What is the distinction between an eternal and an immortal soul? One answer seems to be that east of the Oder-Niesse line, they're still immortal. Western Christians will settle for eternity. This all matters because the soul is coming back into science: a statement which is a lot less mystical than it can sound. The dominant intellectual current in the scientific world at the moment is one of confidence that there are enough grand principles and cute technologies around to explain anything, including consciousness and the soul. A lot of this current is aggressively atheistic. Nick Humphrey, the author of one of the earliest current theories of how consciousness might have evolved, has argued that the state should prevent parents from teaching their children religious beliefs that he finds abhorrent, and written a book dismissing Jesus as a sort of conjuror. Against this, religions of all sorts have two strategies. One is to hope that science will never explain the soul. The other is to get there first, and defend their territories on whatever will be found.

The omens for the first plan do not look good. It concedes, for one thing, the idea that religion is there to explain the things that science can't, which leaves a remarkably passive and insecure position from which to await developments. The assumption will rapidly grow that scientific knowledge is the only sort that is reliable, and the only sort capable of growth. In fact that is pretty much what has already happened in popular culture - except that large swamps of bottomless credulity have also appeared there, in which strange monsters roam, devouring science and religion with equal voracity.

The idea that the soul is a kind of necessary cognitive illusion, a trick of perception like the illusions that allow us - or compel us - to see a succession of still pictures as a river of seamless movement across a screen might seem like the ultimate triumph of science against this first strategy. It dates back at least to Freud, who saw religion as rooted in the natural inadequacies of human perception, so that we mistake our parents for cosmic principles. However much of the rest of his theories have been discarded, this has stayed alive in the popular imagination. But actually it is much older than that; and in this fact lies at least one route for religion to occupy the high ground before the troops of science get there. The idea that our pictures of God get in the way of reality is not just scientific. It is central to any developed religion. In fact it might serve as the test to distinguish "higher" from "lower" religions.

Even the idea that our pictures of God obscure the fact that there is no reality behind them is hardly original to Freud: it seems to be the central insight of Buddhism. Either way, this means that some very smart people have been thinking about these problems for several millennia before the scientists started; and they have been doing so using the most important equipment that anyone can have in investigating these questions: their own minds and experiences. This claim that our own experiences are irreducible and cannot be explained away in terms of lower-level happenings is the central plank of any defence that religion (and philosophy) can hope to mount against the barbarians at their gates.

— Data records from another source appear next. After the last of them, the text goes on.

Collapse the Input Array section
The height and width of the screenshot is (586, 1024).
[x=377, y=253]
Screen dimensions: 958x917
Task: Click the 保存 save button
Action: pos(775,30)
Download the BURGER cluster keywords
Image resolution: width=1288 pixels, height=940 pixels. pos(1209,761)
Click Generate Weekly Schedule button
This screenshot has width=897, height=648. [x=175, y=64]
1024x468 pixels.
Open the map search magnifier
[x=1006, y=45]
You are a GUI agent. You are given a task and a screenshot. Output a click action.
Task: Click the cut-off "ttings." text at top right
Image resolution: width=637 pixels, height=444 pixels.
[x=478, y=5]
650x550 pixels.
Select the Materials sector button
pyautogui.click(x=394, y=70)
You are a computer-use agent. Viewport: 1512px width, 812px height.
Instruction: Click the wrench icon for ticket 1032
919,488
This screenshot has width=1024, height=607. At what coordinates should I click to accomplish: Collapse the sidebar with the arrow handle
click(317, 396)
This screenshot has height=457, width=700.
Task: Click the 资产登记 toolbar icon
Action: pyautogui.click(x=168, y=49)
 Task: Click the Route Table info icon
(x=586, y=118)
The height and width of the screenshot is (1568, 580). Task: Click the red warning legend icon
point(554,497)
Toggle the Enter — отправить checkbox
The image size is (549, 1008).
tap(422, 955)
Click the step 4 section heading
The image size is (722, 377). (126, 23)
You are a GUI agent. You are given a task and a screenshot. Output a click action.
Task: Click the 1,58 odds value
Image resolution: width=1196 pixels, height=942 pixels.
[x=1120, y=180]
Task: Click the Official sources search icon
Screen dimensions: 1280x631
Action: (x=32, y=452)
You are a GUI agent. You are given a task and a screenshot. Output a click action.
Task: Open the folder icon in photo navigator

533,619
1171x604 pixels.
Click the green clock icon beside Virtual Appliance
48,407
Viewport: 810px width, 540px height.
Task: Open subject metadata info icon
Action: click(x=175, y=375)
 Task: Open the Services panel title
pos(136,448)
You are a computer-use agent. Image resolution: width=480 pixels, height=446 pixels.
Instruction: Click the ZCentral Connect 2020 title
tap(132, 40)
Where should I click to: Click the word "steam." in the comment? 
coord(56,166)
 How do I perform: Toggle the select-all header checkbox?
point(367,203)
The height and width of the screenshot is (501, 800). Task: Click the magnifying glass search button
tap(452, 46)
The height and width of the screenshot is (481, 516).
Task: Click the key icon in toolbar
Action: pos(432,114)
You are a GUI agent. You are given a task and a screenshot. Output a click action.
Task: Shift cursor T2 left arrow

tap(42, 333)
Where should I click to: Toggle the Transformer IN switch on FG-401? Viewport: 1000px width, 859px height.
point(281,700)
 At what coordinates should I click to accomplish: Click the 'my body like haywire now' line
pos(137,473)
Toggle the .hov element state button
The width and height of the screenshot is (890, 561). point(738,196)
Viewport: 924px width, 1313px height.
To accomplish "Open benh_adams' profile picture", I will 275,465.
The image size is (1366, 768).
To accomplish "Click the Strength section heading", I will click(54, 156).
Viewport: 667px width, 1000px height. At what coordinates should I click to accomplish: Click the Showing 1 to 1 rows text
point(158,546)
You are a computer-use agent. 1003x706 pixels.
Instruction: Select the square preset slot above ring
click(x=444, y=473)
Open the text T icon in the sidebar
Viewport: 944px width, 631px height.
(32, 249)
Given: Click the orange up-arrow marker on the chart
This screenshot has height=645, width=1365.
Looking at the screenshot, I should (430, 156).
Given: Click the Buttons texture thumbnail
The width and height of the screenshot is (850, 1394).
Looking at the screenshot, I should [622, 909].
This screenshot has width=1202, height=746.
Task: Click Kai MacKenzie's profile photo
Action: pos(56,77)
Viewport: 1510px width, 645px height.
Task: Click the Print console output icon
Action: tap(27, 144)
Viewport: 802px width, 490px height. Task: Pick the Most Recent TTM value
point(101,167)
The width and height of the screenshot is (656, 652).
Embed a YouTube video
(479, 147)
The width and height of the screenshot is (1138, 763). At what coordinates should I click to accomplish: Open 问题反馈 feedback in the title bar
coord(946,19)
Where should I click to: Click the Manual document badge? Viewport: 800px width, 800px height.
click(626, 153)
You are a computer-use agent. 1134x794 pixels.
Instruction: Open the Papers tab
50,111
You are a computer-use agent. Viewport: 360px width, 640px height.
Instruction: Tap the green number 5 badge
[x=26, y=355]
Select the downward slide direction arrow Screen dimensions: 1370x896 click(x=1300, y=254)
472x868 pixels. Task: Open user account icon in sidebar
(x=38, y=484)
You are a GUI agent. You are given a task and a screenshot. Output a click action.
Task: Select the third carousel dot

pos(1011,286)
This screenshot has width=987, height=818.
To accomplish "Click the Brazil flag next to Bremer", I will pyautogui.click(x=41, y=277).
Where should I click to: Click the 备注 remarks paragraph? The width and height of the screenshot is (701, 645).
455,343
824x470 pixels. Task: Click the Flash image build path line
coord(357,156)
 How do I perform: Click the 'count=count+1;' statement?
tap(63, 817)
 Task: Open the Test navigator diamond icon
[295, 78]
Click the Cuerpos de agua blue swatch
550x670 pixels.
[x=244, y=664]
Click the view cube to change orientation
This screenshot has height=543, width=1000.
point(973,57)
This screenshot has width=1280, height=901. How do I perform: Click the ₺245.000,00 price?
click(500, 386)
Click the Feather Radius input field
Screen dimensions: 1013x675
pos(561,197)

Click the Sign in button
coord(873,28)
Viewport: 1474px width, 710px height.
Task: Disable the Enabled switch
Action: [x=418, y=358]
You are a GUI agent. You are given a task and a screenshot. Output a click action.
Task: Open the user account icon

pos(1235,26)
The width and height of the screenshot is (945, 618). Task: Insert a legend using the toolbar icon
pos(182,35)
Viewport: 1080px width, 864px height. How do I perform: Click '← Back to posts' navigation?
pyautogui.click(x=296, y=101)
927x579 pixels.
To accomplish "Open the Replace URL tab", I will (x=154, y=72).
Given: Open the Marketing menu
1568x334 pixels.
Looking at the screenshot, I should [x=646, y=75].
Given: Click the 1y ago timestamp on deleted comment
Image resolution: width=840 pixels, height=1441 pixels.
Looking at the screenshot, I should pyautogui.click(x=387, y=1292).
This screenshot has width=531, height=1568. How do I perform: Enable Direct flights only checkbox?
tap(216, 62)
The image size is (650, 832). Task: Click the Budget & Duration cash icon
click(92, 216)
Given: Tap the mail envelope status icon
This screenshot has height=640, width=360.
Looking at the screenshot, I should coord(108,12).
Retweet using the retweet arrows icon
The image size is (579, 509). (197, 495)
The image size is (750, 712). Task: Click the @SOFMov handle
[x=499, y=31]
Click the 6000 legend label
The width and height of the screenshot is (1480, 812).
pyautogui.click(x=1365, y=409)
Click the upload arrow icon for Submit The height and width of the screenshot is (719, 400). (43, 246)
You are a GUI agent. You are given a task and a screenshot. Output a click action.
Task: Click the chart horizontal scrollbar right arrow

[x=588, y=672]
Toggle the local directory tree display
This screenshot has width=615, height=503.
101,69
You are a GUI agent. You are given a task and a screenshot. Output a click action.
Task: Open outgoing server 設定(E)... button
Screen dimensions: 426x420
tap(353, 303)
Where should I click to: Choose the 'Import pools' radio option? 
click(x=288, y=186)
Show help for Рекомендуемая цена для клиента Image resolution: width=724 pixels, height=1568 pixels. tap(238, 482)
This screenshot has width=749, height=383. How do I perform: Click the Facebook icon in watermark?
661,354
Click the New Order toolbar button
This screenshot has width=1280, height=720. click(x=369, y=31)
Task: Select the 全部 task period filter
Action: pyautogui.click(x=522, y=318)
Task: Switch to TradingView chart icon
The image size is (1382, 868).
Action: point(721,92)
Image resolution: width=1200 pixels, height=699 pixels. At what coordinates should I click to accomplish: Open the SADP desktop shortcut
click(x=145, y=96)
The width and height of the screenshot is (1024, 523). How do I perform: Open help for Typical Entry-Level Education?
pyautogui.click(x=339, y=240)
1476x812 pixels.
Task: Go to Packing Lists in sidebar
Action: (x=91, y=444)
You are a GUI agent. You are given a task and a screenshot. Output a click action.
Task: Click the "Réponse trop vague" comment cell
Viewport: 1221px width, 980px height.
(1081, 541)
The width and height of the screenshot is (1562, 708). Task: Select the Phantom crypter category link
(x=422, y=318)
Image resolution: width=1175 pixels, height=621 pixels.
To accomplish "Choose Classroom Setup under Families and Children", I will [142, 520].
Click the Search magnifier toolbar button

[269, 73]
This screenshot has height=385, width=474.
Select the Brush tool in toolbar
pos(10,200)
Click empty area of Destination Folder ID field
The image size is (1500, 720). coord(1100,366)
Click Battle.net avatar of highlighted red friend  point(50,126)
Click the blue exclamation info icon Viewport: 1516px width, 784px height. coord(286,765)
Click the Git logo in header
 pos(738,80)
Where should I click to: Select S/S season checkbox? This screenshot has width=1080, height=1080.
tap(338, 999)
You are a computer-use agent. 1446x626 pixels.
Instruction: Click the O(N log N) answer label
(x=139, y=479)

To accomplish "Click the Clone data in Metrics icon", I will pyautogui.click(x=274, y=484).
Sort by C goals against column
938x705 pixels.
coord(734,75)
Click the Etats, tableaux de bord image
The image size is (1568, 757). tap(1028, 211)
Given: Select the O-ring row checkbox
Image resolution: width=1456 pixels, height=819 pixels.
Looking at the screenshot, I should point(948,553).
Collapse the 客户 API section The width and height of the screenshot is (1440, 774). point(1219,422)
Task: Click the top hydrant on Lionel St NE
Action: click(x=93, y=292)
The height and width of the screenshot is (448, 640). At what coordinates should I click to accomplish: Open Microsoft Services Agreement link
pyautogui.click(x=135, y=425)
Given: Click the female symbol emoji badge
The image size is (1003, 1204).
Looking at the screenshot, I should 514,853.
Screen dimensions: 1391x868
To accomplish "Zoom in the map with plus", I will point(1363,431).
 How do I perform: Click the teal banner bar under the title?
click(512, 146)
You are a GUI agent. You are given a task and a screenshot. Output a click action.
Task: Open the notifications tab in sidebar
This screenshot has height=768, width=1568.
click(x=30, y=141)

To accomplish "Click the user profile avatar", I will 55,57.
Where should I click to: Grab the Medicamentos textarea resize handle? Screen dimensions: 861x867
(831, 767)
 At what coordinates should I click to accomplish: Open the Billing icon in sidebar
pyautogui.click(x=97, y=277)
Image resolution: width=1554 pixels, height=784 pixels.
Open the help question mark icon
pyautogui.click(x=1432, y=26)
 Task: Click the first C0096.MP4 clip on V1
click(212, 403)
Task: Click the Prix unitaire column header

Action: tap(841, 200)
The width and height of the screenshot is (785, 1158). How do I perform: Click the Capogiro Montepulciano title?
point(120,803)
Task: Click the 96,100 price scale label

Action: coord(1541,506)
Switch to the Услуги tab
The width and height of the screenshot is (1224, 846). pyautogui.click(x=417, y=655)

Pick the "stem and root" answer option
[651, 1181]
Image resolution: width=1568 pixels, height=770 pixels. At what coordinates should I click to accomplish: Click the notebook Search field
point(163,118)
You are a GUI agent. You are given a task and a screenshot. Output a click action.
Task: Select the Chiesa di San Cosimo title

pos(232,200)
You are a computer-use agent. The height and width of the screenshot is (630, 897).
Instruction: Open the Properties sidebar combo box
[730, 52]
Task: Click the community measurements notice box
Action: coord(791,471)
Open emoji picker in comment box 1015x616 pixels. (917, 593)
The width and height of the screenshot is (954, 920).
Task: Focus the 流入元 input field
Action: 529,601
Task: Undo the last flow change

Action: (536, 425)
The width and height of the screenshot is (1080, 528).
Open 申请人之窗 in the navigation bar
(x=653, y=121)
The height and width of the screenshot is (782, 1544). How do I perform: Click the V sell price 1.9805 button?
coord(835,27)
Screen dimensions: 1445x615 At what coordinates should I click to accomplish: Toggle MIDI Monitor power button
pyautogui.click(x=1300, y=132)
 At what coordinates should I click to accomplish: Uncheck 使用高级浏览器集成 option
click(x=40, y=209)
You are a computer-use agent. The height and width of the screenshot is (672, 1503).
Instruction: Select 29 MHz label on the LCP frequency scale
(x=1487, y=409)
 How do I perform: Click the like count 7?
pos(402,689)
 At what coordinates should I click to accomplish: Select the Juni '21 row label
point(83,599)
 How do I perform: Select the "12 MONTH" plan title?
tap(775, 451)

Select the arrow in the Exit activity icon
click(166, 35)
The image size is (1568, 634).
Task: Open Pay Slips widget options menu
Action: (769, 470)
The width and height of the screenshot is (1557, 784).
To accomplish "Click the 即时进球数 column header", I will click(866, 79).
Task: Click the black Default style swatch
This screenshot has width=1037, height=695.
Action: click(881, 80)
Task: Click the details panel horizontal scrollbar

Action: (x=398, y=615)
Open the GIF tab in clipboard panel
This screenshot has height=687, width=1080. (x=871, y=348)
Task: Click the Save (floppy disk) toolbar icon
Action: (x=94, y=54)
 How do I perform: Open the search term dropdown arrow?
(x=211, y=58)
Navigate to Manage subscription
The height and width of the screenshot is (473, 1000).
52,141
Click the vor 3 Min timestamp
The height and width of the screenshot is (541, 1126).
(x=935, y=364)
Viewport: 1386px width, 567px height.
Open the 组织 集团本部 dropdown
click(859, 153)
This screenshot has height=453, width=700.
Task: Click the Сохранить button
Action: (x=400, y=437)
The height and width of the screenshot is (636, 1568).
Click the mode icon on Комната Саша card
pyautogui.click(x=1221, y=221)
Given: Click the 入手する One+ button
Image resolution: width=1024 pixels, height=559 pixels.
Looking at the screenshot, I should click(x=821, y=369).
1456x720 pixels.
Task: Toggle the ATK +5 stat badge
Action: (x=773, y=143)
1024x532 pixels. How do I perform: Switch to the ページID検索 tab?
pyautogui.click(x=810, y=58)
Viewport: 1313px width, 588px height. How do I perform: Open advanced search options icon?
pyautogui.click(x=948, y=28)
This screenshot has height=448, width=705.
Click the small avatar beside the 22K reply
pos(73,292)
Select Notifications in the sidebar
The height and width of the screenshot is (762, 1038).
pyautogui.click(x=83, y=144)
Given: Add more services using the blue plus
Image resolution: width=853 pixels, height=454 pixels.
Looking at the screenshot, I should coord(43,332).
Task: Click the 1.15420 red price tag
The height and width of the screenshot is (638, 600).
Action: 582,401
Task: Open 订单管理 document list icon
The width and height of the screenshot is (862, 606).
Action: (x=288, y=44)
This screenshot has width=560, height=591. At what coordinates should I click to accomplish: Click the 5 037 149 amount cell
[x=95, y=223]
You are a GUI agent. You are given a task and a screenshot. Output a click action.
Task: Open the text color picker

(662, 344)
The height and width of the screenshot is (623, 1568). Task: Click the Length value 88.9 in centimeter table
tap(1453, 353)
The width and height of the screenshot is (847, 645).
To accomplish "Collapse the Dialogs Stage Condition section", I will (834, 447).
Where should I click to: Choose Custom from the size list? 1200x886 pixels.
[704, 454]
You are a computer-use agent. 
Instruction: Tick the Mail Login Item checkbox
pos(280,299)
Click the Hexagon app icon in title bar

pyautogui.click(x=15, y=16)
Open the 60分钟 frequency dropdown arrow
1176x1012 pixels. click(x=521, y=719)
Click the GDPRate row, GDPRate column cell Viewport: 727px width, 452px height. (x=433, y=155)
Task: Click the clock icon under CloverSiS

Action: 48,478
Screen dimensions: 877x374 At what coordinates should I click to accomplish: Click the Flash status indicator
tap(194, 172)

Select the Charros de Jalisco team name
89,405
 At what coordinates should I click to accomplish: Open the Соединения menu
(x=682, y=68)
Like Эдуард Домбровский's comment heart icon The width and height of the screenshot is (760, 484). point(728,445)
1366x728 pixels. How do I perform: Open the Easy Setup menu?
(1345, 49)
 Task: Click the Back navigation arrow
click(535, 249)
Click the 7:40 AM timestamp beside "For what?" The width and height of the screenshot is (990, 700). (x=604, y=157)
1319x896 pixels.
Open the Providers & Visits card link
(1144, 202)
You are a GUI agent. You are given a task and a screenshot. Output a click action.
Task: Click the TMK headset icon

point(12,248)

I think it's defensible. The scientific study of consciousness is hard to conduct except on the basis that consciousness matters: that our experiences of the world are not just byproducts of the workings of our brain, but in many respects the point of these workings, and the only way to understand them. In other words, I don't think you can try to fit the soul into a scientific world view without conceding that you are trying to fit in something more than an optical illusion. The concept of a soul or spirit - which is at least as widespread as an incest taboo - represents at the very least the autonomy and unpredictability of other human beings; and these qualities are real. They cannot be reduced to the chemical and electrical reactions from which they arise, even if they cannot survive without it.

There is, however, a price to be paid for defining the soul as an emergent property. A soul like that can die. In fact, it cannot be immortal, since the things and processes from which it emerges are not immortal either. This brings us back to the Oder-Niesse line. On this side of the line, the subtle theologians have determined that an eternal soul will do instead an immortal one. It can return to God in timelessness, when all its time-bound constituents fail. Whether such a soul will be much use in battles fought on earth is quite another matter.